At the age of 13, I started drinking and smoking pot. I did that for some years, until about the age of 15. Then new drugs came into my life – heroin and cocaine… so I started using these drugs, not knowing how deep I was getting into it. Then one morning I was sick and really did not know why. A friend told me what was wrong – I was hooked. I continued to use and then to sell to support my habit for many years, even as I went into the Army. When I cam home, I continued to use and sell.
During all this, I did things I am not proud of and hurt my loved ones and lied to them. This went on for some more years until in my early 30’s, when I felt it was time to stop but I didn’t know how. One night I asked God to help, I had asked many times before but I was not ready. Finally I was fed up with the life I was leading so I guess God saw something in my heart, this time, because one day I was locked up and that was when I started my walk with God. He walked with me slowly… I guess to see if my heart was true.

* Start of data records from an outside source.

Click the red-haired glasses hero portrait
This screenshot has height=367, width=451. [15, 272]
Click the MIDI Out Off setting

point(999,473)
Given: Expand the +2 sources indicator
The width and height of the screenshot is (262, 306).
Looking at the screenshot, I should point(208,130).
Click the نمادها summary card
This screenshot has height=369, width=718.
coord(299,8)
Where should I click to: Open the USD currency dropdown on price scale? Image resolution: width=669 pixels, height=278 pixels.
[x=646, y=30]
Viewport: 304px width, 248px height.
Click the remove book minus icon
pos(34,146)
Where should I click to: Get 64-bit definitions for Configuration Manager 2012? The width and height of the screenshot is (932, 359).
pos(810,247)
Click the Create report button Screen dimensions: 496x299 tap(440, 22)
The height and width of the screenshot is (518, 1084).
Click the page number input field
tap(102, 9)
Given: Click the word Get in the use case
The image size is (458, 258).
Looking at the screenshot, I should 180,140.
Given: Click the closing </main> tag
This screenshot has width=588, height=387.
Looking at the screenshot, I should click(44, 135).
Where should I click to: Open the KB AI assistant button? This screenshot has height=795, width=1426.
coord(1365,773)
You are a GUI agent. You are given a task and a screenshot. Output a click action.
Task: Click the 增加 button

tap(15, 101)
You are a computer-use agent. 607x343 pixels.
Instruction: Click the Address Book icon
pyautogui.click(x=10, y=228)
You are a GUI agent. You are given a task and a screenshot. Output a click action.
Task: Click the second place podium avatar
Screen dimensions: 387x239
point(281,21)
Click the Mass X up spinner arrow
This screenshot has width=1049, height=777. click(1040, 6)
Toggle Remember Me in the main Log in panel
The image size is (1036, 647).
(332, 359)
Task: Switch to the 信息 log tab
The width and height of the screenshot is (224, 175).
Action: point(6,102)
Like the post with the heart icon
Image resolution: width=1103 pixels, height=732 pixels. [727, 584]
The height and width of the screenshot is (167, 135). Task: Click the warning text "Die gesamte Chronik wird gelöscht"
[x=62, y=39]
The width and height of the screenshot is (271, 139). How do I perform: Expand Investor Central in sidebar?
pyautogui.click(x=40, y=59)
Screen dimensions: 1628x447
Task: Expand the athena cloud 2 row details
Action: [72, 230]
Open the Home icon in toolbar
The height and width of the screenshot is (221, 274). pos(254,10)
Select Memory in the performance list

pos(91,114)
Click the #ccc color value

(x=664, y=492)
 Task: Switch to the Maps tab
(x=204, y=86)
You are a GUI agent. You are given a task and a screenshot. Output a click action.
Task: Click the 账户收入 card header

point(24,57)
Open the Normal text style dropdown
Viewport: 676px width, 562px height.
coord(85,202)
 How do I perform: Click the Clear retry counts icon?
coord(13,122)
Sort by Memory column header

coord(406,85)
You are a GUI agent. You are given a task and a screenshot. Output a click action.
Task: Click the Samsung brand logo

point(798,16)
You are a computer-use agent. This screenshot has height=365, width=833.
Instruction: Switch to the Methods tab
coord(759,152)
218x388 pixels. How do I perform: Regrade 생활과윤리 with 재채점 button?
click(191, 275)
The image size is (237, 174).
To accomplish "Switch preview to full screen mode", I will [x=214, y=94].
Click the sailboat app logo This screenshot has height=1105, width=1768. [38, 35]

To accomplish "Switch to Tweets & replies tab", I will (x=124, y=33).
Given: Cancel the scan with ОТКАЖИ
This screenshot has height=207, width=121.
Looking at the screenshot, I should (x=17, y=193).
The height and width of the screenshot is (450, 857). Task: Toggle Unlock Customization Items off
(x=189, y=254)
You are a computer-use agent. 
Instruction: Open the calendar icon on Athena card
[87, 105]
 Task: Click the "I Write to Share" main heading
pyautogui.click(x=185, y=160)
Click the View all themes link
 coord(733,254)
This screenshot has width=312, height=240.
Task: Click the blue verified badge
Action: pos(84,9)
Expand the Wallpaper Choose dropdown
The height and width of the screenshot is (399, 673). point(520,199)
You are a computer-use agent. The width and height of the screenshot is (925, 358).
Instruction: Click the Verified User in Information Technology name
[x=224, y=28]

One day my grandmother looked at me after being home 15 months and she said to me that she was proud of me. A month later, she passed away. At the time, I knew in my heart that God and my grandmother were waiting for me. So here I am, 21 years later and God is still walking with me. He has walked me into Hazelwood Baptist Church as a member and as a Deacon. He has walked me into being a Stauros Pastoral Care Worker and he will always continue to walk with me until I meet him. So you see my brothers and sisters, this testimony is not about me, it’s about my Father in Heaven, how He can walk you through the darkness. Ask the Savior to help you, comfort, strengthen and keep you. He is willing to aid you, He will carry you through.